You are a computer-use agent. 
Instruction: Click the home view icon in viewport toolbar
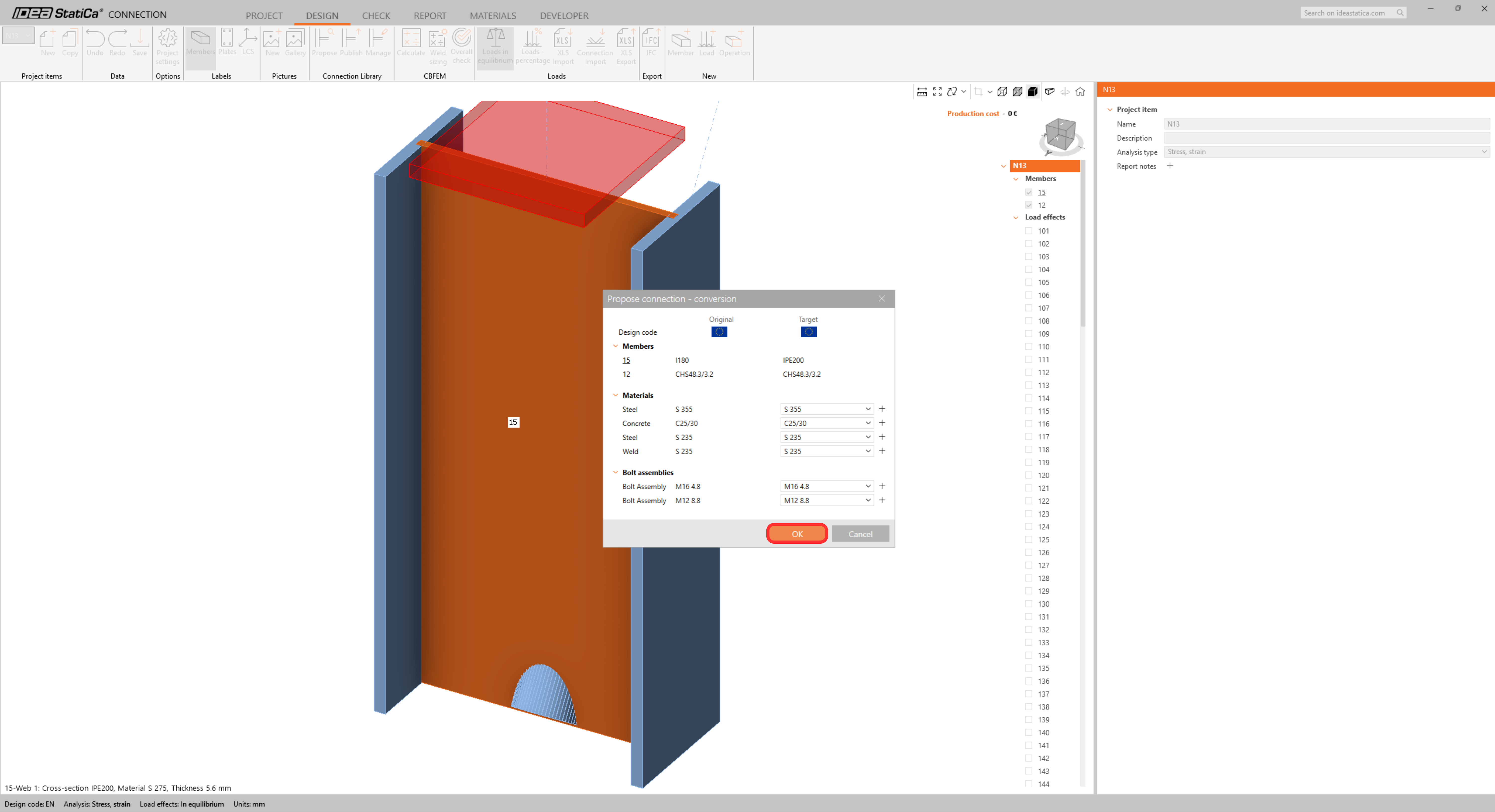point(1080,92)
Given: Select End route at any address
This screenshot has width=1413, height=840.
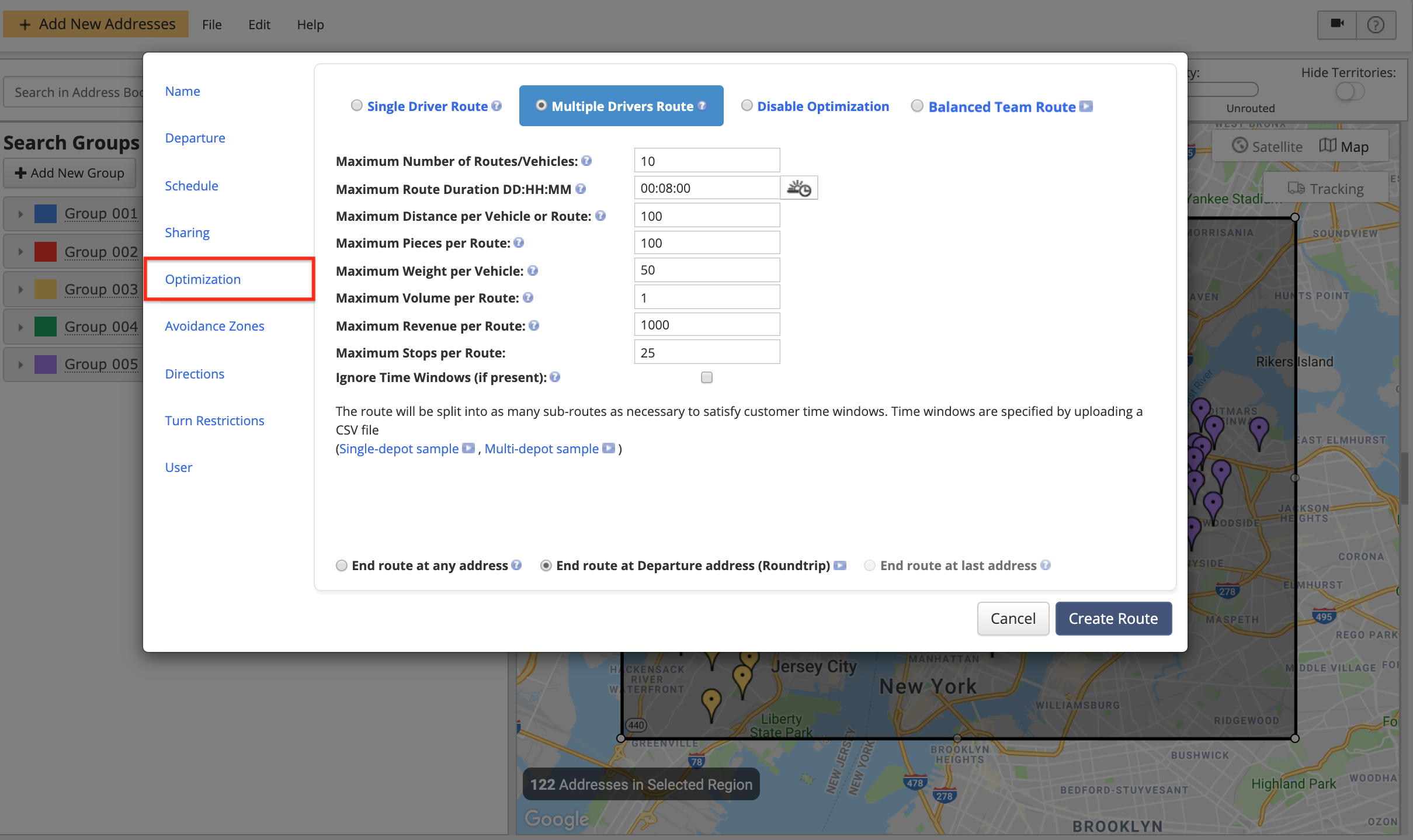Looking at the screenshot, I should click(342, 565).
============
> [What the task asks]: Quote only the lines that start at the line holding "Given: Select End route at any address" and end at the last line of the entries, including both of those lines, and omit every picture.

> [Exercise output]:
Given: Select End route at any address
This screenshot has width=1413, height=840.
Looking at the screenshot, I should click(342, 565).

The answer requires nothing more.